Entre quintas de indianos y modernos chalés adosados, Tita Ardines, otra vecina que tiene fresco el pasado esplendoroso de Nueva, se suma a la tormenta de emociones y añade en la lista de paisanos insignes a Andrés del Río, indiano retornado de Cuba al que homenajea una placa no por casualidad erigida encima de una fuente, porque fue él, apostilla Tita, «el que trajo el agua para el pueblo». Después de admirar la iglesia -«otra de las cosas guapas que tenemos», presume Rosina- y la finca «La Catedral», con su capilla de Santa Teresa, el futuro asalta al pie de una quinta de indianos, la de Manuel, «el sargento», que sobrevive apuntalada. A su finca, denuncia Rosina Villar, componente de la asociación vecinal «Ereba», le quitaron un trozo de terreno para construir ese bloque de pisos y se llevaron sus árboles antiguos y robustos al parque infantil que se ha hecho muy cerca de allí. «Una pena», lamenta Villar; «una atrocidad», resume Tita Ardines.
La capilla de la Blanca, antiguo hospital de peregrinos, y su hoguera verticalísima en la plaza del mismo nombre, señalizan el centro de las fiestas en honor de la Virgen que todos los 8 de septiembre son las segundas, en el tiempo, de las tres que llenan el verano en Nueva y que todo el año dividen a los vecinos en torno a una ardorosa rivalidad sana. Porque aquí en junio es San Juanón, y el 14 de septiembre se acaba el verano con el Cristo del Amparo. Al pasar el río Ereba, aquel en el que dice la leyenda que las xanas lavaban sus cabellos de oro, el paseo de los vecinos por su pueblo entra en el barrio de Triana, el centro de las celebraciones con las que el Cristo clausura el estío.
++++++++++++++++++++
Preguntas -
a – Reproduce el texto sobre Nueva entre "La capilla de" y "clausura el estío.", ambos incluidos, y cambia "hoguera" por "fogata".
b – Escribe la continuación del texto sobre Nueva a partir de su última oración.
Las líneas que vienen a continuación no tienen relación con el texto sobre Nueva.

(Registros guardados)
++++++++++++++++++++
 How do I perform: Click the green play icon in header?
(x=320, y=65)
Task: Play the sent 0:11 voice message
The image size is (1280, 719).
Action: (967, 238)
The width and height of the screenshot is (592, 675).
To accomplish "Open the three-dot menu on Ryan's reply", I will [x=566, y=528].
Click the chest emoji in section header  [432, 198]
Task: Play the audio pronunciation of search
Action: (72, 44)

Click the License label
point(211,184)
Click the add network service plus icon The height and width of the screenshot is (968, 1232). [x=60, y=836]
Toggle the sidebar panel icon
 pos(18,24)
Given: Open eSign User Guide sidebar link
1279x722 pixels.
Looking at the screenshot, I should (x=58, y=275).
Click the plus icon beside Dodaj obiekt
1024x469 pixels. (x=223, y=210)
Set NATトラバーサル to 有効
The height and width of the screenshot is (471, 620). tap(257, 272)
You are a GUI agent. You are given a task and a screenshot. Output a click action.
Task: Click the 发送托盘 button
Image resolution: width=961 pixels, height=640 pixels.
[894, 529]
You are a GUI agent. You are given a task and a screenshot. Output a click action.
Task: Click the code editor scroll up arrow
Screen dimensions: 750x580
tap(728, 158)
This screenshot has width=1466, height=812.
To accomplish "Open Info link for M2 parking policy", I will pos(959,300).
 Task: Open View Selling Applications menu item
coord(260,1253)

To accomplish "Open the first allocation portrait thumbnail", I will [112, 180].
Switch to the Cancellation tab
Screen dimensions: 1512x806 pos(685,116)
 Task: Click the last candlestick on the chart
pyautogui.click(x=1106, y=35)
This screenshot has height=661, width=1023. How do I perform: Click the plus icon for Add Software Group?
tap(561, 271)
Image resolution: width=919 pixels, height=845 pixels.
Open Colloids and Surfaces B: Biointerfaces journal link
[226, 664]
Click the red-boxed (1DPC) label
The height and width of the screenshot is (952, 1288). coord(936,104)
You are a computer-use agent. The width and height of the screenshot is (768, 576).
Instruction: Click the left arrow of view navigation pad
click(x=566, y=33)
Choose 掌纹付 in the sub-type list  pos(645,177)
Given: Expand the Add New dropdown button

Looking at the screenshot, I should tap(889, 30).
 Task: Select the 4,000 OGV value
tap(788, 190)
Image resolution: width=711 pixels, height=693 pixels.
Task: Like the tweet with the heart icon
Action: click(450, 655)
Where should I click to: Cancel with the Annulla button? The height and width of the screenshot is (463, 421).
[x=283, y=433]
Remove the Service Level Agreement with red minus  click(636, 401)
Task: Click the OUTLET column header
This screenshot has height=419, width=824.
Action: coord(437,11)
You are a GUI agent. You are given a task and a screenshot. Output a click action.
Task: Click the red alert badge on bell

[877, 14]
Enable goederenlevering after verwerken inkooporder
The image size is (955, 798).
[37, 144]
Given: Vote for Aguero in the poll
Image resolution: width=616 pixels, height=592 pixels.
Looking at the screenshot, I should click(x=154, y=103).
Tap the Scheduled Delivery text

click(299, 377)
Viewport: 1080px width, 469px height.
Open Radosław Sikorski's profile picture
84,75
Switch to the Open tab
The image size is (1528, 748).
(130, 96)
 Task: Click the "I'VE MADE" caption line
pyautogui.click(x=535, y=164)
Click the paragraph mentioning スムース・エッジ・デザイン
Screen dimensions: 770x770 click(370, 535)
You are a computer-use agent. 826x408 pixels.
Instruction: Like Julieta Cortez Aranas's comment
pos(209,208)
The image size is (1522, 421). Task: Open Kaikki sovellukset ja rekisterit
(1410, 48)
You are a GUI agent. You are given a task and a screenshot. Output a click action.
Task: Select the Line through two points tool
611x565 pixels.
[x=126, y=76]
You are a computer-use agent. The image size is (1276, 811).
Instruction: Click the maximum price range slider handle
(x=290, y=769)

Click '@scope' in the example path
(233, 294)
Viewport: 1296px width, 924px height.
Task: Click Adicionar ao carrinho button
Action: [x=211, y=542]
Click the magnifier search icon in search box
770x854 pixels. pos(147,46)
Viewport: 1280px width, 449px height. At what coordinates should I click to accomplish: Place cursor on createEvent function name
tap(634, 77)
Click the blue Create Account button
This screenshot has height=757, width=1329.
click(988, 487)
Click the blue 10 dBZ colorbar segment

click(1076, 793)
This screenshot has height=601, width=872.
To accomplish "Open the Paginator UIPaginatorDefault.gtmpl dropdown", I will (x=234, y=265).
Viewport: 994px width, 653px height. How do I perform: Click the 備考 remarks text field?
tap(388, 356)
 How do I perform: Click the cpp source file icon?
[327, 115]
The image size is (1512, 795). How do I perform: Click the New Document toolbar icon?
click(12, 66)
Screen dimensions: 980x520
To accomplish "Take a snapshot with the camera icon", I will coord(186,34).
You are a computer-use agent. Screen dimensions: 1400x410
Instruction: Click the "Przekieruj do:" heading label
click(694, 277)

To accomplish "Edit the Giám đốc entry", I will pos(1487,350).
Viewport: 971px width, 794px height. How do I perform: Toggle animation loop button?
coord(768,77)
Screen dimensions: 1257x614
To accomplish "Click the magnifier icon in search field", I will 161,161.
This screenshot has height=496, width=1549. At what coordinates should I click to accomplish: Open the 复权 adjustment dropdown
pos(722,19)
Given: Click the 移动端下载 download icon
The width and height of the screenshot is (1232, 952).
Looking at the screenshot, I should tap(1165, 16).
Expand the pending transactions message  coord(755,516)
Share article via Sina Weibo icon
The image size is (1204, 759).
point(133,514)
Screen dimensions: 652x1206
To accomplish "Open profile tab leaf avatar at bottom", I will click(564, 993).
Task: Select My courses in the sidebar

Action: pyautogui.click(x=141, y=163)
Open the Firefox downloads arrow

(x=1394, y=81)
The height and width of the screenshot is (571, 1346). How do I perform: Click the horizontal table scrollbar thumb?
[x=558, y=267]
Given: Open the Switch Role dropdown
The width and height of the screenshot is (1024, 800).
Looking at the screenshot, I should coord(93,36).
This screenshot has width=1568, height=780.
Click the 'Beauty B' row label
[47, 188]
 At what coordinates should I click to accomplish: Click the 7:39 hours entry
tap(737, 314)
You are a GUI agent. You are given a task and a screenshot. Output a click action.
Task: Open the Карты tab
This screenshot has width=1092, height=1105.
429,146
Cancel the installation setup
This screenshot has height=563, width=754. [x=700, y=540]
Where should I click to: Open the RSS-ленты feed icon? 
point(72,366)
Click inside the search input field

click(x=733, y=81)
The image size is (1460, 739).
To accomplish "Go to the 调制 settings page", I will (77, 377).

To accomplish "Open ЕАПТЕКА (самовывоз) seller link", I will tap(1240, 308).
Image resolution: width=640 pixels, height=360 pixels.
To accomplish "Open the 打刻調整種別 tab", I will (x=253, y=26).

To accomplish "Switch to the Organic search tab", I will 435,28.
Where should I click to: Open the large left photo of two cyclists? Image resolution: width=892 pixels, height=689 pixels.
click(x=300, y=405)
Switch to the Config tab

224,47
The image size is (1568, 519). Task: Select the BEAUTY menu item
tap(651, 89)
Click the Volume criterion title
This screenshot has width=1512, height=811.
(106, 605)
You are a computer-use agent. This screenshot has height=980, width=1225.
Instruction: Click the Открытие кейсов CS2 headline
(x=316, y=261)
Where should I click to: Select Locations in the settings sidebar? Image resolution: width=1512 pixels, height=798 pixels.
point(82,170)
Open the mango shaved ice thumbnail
++++++++++++++++++++
Tareas resueltas -
a –
La capilla de la Blanca, antiguo hospital de peregrinos, y su fogata verticalísima en la plaza del mismo nombre, señalizan el centro de las fiestas en honor de la Virgen que todos los 8 de septiembre son las segundas, en el tiempo, de las tres que llenan el verano en Nueva y que todo el año dividen a los vecinos en torno a una ardorosa rivalidad sana. Porque aquí en junio es San Juanón, y el 14 de septiembre se acaba el verano con el Cristo del Amparo. Al pasar el río Ereba, aquel en el que dice la leyenda que las xanas lavaban sus cabellos de oro, el paseo de los vecinos por su pueblo entra en el barrio de Triana, el centro de las celebraciones con las que el Cristo clausura el estío.

b –
El barrio no ha perdido su regusto rural, pero a la izquierda, en la finca «El Bosque», una urbanización devuelve a Nueva ese aire de villa residencial que no agrada a todos. «Si al menos los que compran vinieran a vivir?», lamenta Agustín López, miembro de la directiva la asociación vecinal, «pero en invierno esto es un cementerio», apostilla. Dejando atrás la casona de la Concha, «una de las más antiguas», y a la vista de varios huertos con limoneros, Rosina Villar retorna de nuevo a la época en la que la peculiaridad del clima de esta zona de Llanes la hacía exportadora de limones y a los veranos de baños en este río donde ahora, vuelve a denunciar, crece demasiado la maleza. Y llega la capilla del Cristo, con palmera y joguera y «casi doscientos aldeanos» procesionando en septiembre, informa orgullosa. Y, barrio de Robazón arriba, remontando el curso del Ereba por la carretera que va a Llamigo y a Corao, las de San Juan y San Lorenzo, que el tiempo había arruinado y que levantó el esfuerzo de los vecinos, agradece. El económico y el artístico, porque las pinturas que hoy relucen en las dos capillas adosadas son también de otros «dos altruistas», éstos, pintores, Pepita Villar y José Cordero.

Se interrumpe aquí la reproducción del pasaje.